━━ The records

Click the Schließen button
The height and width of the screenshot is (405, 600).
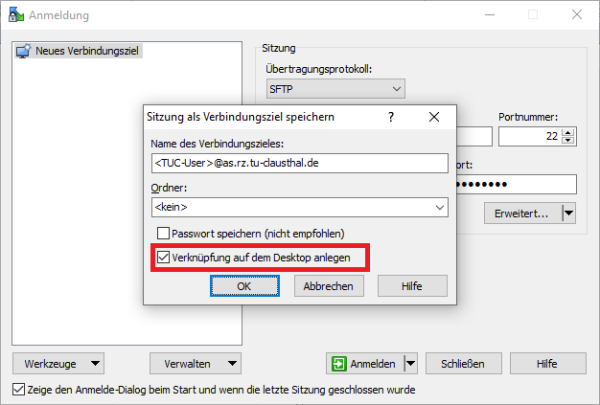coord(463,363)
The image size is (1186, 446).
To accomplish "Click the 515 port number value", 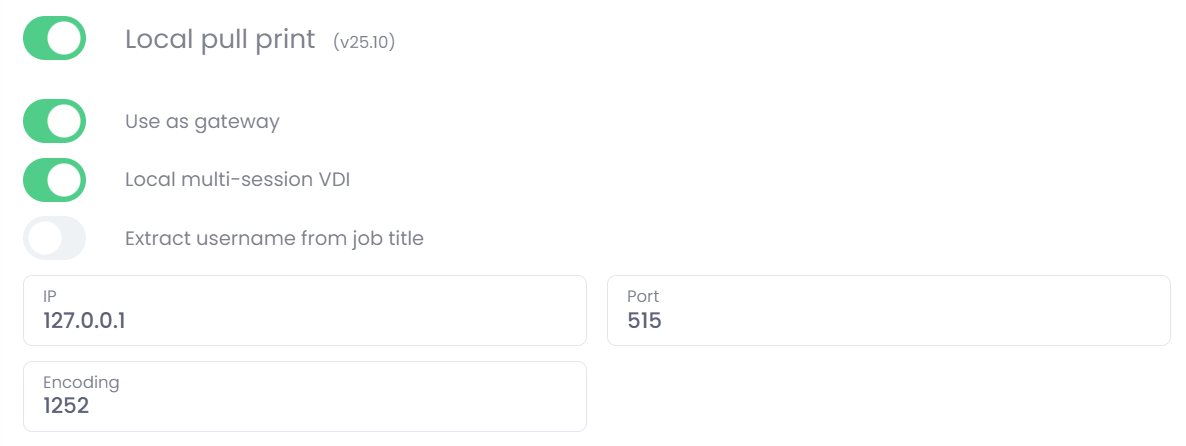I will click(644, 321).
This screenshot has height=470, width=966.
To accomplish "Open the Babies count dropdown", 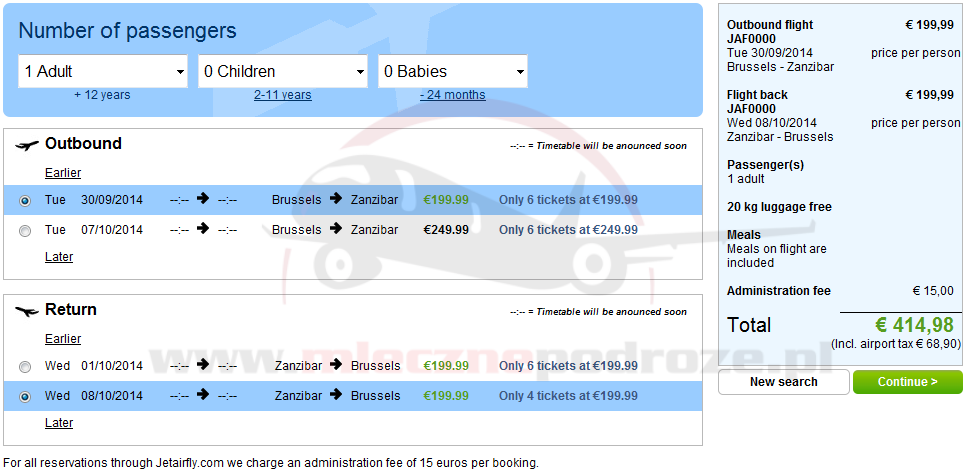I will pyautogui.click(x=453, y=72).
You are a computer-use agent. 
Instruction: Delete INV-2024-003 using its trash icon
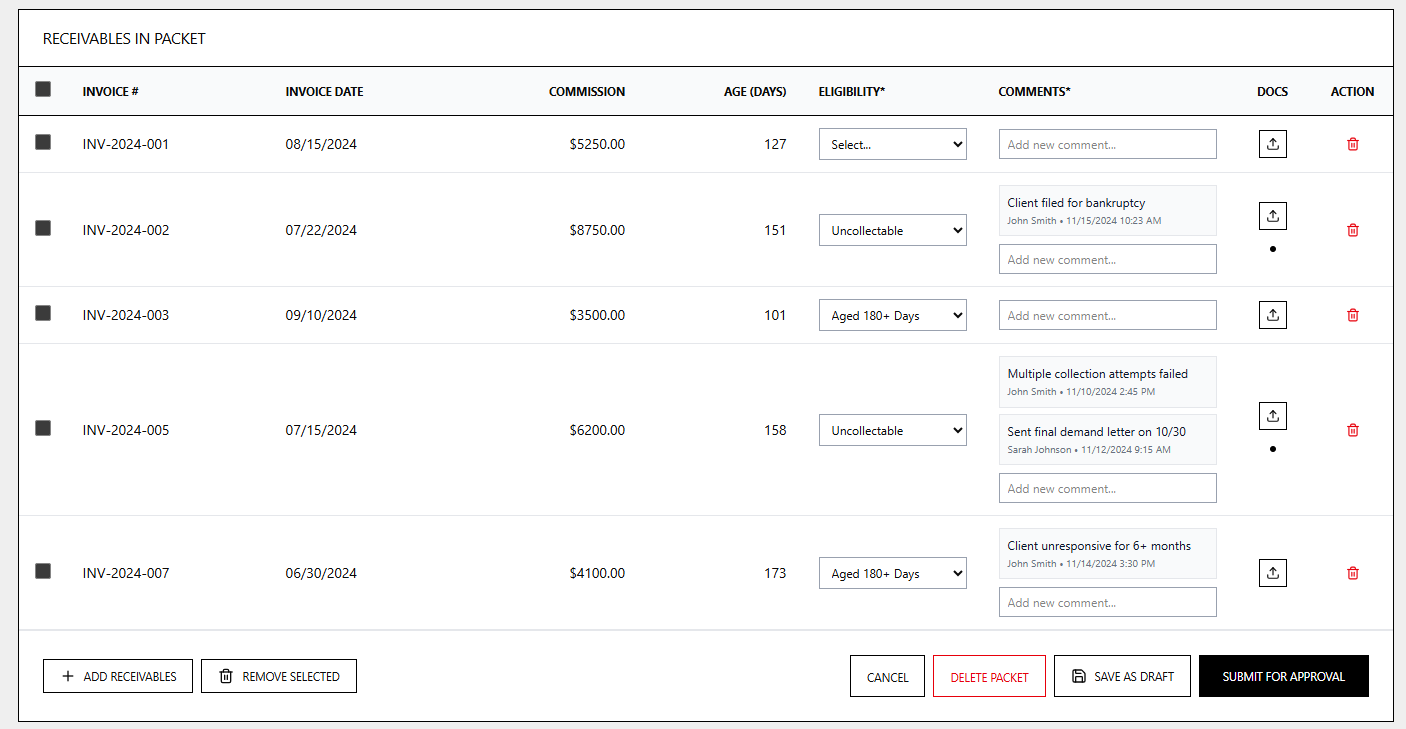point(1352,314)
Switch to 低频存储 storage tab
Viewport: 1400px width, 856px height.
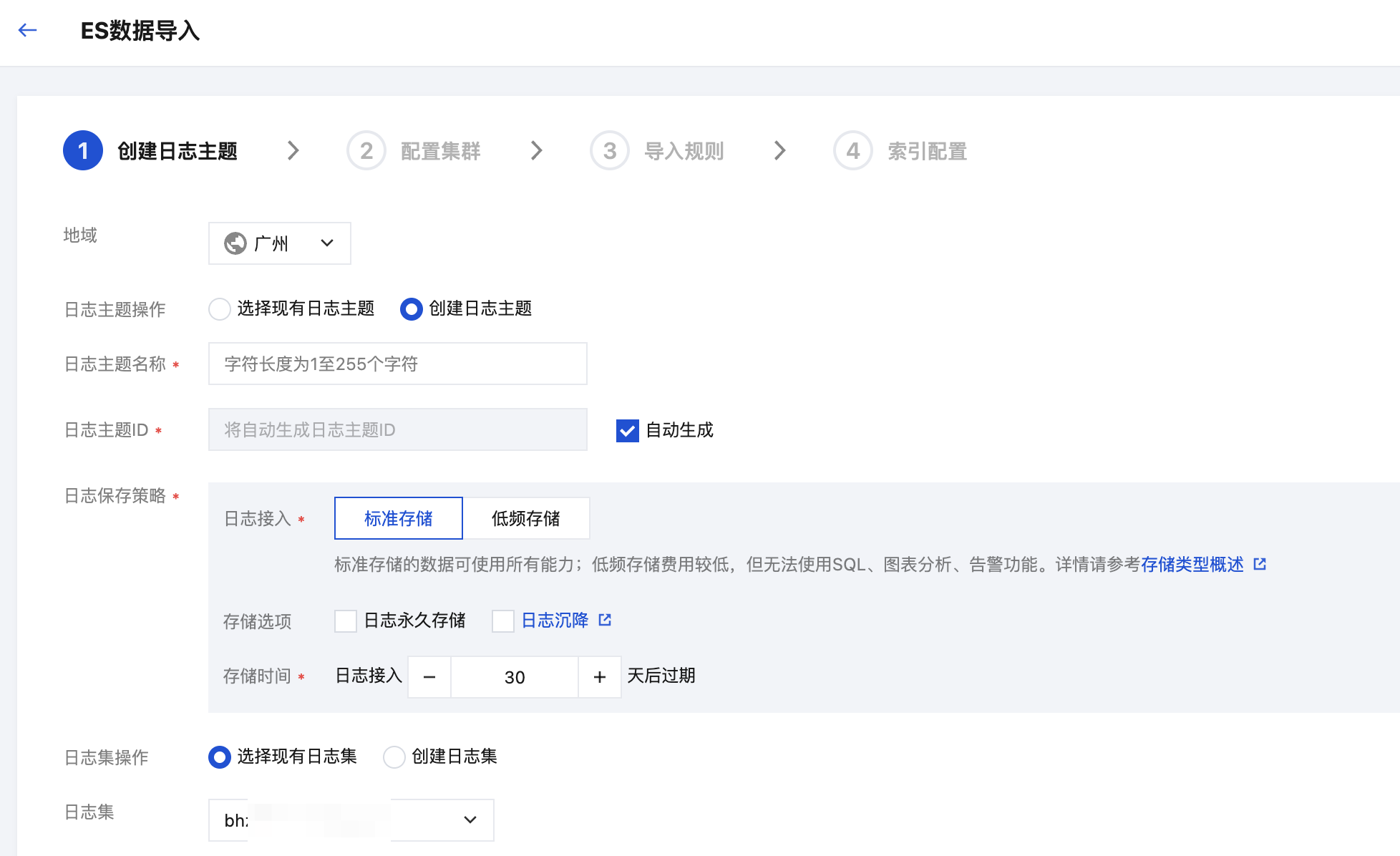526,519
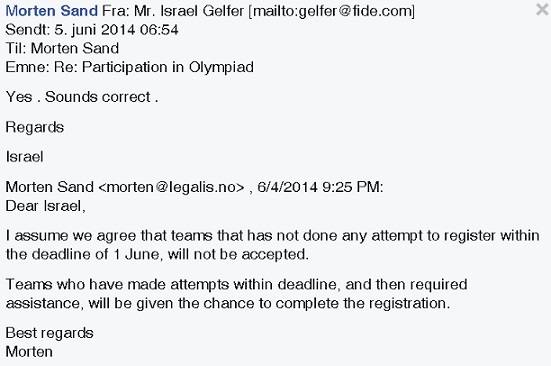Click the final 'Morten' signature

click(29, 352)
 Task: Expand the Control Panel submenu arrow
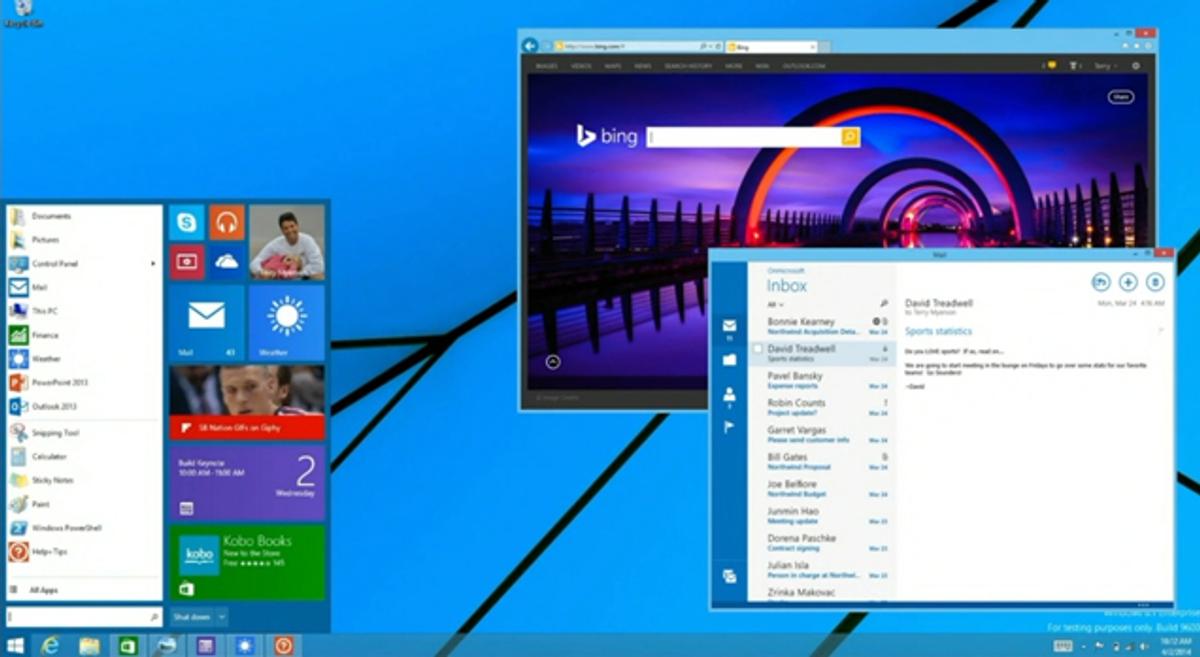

━━━━

(Do this):
Count the lines in the data above that contain the string "screenshot", and give that number alone.

(Solution to this problem):
2